A propos de l’œuvre d’Aragon « Le Témoin des martyrs »


Aragon reçut, au début de 1942, la visite d’un ami, Jean (Joe Nordman, jeune avocat, clandestin) qui lui apportait une liasse de papiers. Des documents dactylographiés, un peu pêle-mêle. On s’y perdait. La même terrible histoire y était quatre ou cinq fois racontée. C’était les témoignages directs des hommes de Châteaubriant sur l’exécution des otages d’octobre 1941.

L’énumération des martyrs, avec leurs fonctions, leurs professions, des renseignements sommaires. Les dernières lettres, les inscriptions relevées sur les planches des baraques. Puis c’était coupé, ça recommençait. Un autre témoignage. Pêle-mêle. On s’y perdait.
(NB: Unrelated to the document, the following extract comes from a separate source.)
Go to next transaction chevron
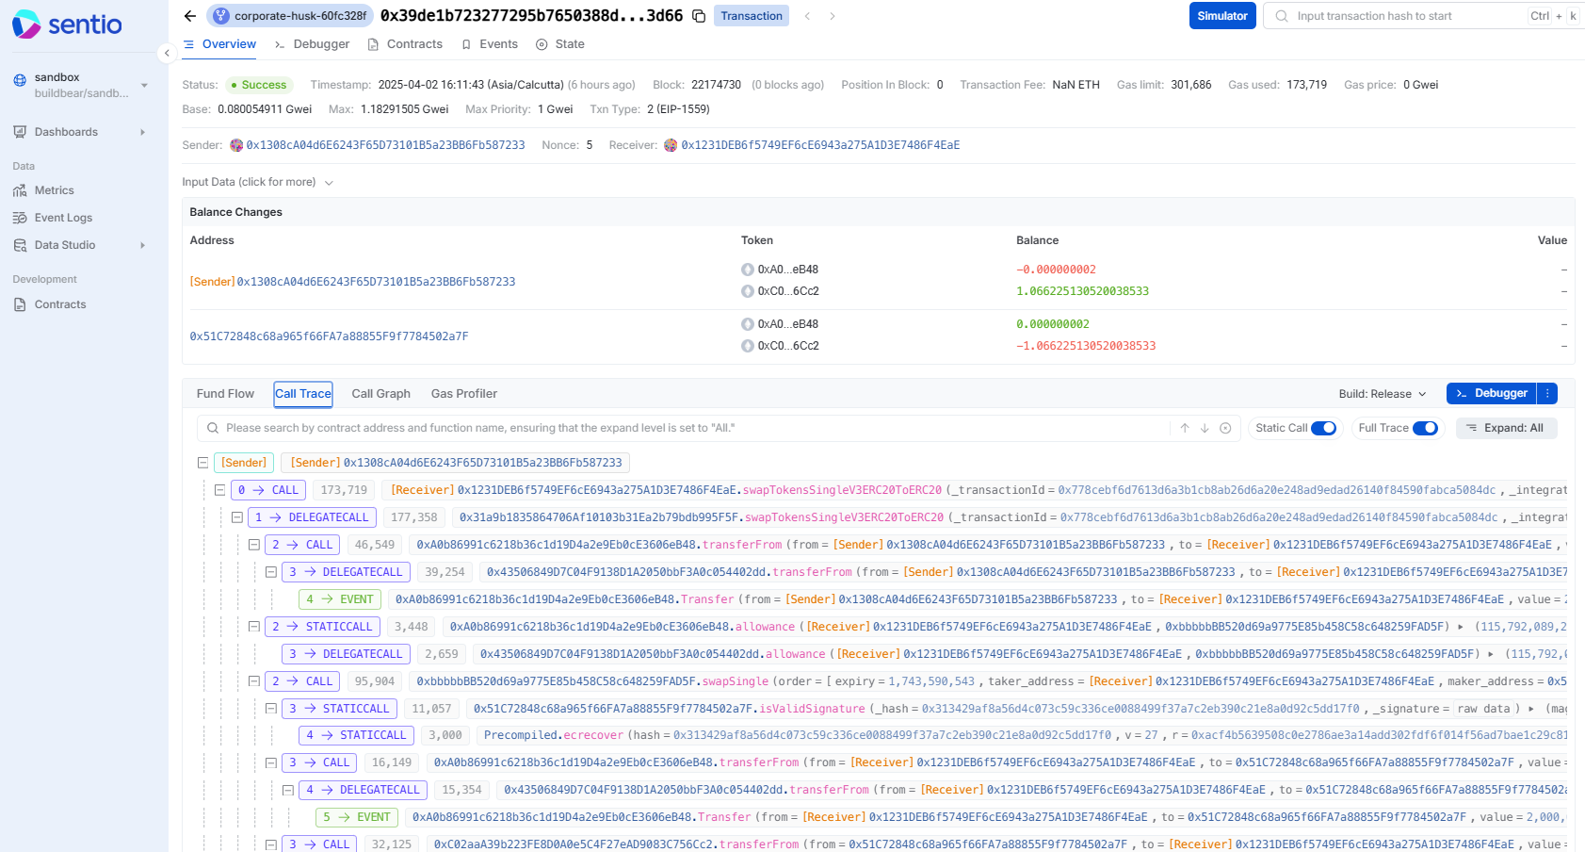Image resolution: width=1585 pixels, height=852 pixels. [833, 16]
Il fallait lire et relire pour se débrouiller dans le drame, pour imaginer Châteaubriant, les baraques, les diverses parties du camp, les miradors ...là-dedans les gardes mobiles, l’officier allemand qui arrive ...enfin toute l’histoire.

Dès la première lecture, -songez que jusqu’alors rien, absolument rien n’était connu de ces scènes terribles, qu’ici pour quelqu’un qui n’avait pas été parqué dans un camp de concentration, tout était révélation, mystère-, ces phrases maladroites, déformées dans la transmission, les contradictions évidentes dues à un mot passé, dès la première lecture tout cela bouleversant.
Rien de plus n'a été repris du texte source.